Horses have brought me sanctuary, companionship and connection but I little suspected when I bought my first horse Bailey some years ago that there might be sound scientific reasons behind this. Science, it seems, has finally caught on to what those of us who love animals instinctively knew all along – namely that human/animal interactions are good for us. Scientists tell us they lead to increased levels of oxytocin, the so-called “love” hormone which promotes social interaction and increases bonding and empathy. Autistic individuals are believed to have a deficit of oxytocin (Gregory et al 2009) and trials have suggested that by being around animals autistic people show improved social interaction, decreased anxiety and increased communication. This does not surprise me in the least. Nor does the fact that the first formal documentation of the use of animals in the therapeutic setting by psychiatrist Boris Levinson in 1962 found that the presence of a dog was particularly beneficial to children with autism. Levinson’s pioneering work with animals and autistic children is widely regarded as the beginning of the animal therapy movement in America.

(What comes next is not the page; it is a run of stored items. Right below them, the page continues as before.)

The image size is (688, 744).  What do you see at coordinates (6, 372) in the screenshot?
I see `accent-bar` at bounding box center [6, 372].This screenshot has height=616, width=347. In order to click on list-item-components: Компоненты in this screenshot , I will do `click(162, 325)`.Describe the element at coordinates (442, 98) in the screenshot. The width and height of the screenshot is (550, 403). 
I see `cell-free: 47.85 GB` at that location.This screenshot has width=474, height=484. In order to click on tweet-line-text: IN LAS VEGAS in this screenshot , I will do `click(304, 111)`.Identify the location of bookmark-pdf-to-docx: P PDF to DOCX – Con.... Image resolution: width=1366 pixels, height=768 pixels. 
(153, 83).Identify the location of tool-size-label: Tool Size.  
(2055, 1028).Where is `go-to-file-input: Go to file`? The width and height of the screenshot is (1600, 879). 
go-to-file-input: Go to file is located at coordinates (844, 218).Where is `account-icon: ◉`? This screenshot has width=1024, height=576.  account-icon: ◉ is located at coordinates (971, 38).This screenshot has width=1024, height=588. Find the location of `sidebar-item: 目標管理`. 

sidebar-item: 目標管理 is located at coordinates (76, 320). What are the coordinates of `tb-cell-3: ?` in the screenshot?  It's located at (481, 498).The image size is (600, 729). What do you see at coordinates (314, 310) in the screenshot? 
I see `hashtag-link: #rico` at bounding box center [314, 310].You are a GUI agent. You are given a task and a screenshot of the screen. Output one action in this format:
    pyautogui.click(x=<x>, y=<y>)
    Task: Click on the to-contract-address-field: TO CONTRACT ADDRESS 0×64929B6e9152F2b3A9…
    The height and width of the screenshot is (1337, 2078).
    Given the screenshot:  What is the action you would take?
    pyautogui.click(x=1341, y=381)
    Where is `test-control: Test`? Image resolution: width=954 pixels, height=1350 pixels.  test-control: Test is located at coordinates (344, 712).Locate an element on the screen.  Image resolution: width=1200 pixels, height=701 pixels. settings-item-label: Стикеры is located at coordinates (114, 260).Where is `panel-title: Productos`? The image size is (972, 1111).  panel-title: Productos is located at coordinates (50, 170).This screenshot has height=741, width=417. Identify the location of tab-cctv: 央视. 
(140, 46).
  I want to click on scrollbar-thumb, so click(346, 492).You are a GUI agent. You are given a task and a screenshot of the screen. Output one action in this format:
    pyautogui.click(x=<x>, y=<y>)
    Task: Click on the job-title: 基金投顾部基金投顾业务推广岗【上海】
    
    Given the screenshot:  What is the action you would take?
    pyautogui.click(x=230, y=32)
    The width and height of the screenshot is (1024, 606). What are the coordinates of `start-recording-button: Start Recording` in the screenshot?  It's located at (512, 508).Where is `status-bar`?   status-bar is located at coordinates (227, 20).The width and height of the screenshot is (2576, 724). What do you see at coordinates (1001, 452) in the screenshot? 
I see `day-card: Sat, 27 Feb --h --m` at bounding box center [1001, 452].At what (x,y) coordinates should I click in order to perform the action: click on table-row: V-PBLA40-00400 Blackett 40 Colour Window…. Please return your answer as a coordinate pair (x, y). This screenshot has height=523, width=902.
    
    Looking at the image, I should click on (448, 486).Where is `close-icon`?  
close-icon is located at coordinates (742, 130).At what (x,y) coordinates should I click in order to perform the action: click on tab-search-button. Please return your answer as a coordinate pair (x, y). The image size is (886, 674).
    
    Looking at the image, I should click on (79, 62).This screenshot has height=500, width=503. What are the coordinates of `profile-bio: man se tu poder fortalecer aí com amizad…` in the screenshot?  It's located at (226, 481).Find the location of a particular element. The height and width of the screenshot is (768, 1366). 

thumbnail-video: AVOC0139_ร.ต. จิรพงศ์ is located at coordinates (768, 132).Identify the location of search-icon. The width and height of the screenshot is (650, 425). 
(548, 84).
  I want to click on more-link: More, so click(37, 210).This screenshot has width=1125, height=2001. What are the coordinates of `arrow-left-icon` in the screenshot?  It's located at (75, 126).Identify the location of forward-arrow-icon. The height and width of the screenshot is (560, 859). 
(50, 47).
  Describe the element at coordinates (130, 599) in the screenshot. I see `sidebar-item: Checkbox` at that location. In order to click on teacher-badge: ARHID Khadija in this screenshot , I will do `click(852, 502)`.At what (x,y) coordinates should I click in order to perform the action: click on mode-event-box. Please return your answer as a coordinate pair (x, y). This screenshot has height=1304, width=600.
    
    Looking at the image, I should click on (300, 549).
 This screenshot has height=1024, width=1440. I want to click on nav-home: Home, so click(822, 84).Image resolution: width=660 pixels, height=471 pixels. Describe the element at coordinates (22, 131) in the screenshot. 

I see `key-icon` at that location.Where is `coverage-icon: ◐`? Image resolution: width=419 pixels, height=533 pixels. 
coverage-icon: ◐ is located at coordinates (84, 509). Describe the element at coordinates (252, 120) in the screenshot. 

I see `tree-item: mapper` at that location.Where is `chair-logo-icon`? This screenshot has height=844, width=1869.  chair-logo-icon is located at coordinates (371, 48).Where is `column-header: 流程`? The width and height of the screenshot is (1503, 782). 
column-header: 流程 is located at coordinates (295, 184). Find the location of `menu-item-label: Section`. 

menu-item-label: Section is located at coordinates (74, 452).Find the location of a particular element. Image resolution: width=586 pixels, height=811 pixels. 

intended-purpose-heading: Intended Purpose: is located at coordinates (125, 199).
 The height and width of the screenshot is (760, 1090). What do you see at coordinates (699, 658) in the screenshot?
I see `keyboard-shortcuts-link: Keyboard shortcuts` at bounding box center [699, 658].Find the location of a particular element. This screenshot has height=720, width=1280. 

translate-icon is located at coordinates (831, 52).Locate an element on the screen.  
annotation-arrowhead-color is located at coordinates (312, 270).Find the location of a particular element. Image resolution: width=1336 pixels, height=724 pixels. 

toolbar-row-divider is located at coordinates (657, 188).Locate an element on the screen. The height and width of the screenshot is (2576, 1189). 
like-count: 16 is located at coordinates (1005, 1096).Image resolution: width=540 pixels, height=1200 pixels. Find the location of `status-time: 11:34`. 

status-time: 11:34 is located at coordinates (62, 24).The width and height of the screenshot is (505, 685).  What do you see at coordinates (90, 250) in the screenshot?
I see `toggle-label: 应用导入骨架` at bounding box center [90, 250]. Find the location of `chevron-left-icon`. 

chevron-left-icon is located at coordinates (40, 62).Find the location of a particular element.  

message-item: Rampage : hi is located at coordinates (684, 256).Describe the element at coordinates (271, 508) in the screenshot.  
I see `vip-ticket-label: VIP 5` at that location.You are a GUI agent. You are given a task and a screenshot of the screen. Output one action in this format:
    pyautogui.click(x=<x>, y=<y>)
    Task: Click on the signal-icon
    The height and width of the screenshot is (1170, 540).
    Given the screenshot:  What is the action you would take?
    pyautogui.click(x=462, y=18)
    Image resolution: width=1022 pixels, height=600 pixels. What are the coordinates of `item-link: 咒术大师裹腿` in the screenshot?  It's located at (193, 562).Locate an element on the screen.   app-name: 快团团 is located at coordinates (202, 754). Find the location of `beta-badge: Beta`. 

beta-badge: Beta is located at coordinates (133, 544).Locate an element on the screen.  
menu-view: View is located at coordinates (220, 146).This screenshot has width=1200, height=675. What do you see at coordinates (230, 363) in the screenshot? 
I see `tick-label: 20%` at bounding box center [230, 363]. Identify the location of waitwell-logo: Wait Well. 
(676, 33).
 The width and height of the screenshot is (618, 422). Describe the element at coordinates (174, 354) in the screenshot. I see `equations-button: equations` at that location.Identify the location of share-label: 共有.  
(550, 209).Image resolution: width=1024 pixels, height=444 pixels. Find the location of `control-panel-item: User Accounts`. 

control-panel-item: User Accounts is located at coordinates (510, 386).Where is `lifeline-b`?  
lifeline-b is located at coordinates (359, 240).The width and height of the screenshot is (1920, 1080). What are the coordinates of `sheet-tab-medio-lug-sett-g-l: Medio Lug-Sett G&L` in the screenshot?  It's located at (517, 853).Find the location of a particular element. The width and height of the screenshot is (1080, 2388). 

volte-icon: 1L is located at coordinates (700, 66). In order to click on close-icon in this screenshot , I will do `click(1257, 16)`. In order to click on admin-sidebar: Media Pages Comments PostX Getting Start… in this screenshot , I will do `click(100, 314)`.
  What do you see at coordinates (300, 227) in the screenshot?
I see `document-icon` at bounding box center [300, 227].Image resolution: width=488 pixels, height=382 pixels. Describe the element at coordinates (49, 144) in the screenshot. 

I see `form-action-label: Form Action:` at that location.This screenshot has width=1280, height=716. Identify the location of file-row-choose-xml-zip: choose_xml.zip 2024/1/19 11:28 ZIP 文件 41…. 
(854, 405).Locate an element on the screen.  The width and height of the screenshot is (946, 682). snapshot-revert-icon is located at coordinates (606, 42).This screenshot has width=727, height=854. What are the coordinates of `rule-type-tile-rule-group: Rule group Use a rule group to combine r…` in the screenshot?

When I am alone with my horses however, scientific endorsement is neither here nor there. I know something is happening – something which makes me feel safe and connected and good inside. And it works on other levels too. Horses force me (though force is perhaps the wrong word as I go willingly enough) to step outside of my front door into the daylight and fresh air that I would otherwise miss. Riding exercises me physically, causes me to reconnect up with the body that I so often ignore being stuck in my own obsessive mental space. With horses I am responsible for their welfare – I have to deal with the day to day reality of caring for them and I care about them very deeply.
Being autistic has precluded me from relationships and having children but I am unwittingly drawn into this by caring for the creatures I am responsible for. Horses give a structure and routine in a world hallmarked by chronic executive dysfunction and its consequent chaos. I have to feed the horses every day, check them, have to understand structure and routine and responsibility which I can’t help feeling spills over into other areas of my life too.
Something else has happened along this equine journey – and perhaps this is strangest of all. I share my horses with others – with people who are cut off, isolated, incapacitated. I run a miniature pony outreach service and take them into care homes and hospitals where they will happily trot along corridors and go up in lifts to visit the chronically sick in their bedrooms. They bring out smiles, communication, laughter and pleasure in the most unpromising of circumstances. Through horses I’ve been able to reach out to others. Horses act as a bridge between me and the outside world and this is one bridge between autism and “out there” which I am always willing to cross.
Absolutely incredibly, I have been blessed by just a few aches and pains and injuries by now age 61 but without the joy of horses I’ve known I too would probably have isolated myself from a world that seems no longer to appreciate who each of us are. Thank you for your words. I hope that I do not make you mad but I could not help but post some of what you posted on to my probably soon to be gone gofundme site as I’ve been trying to start a facility in my area where as many as possible can experience what you and I have. Non-profit Horse&People Heal on gofundme. http://www.gofundme.com/Horses-PeopleHeal Thank you again for your courageous words. Elaine
No problem Elaine. Good luck with your venture.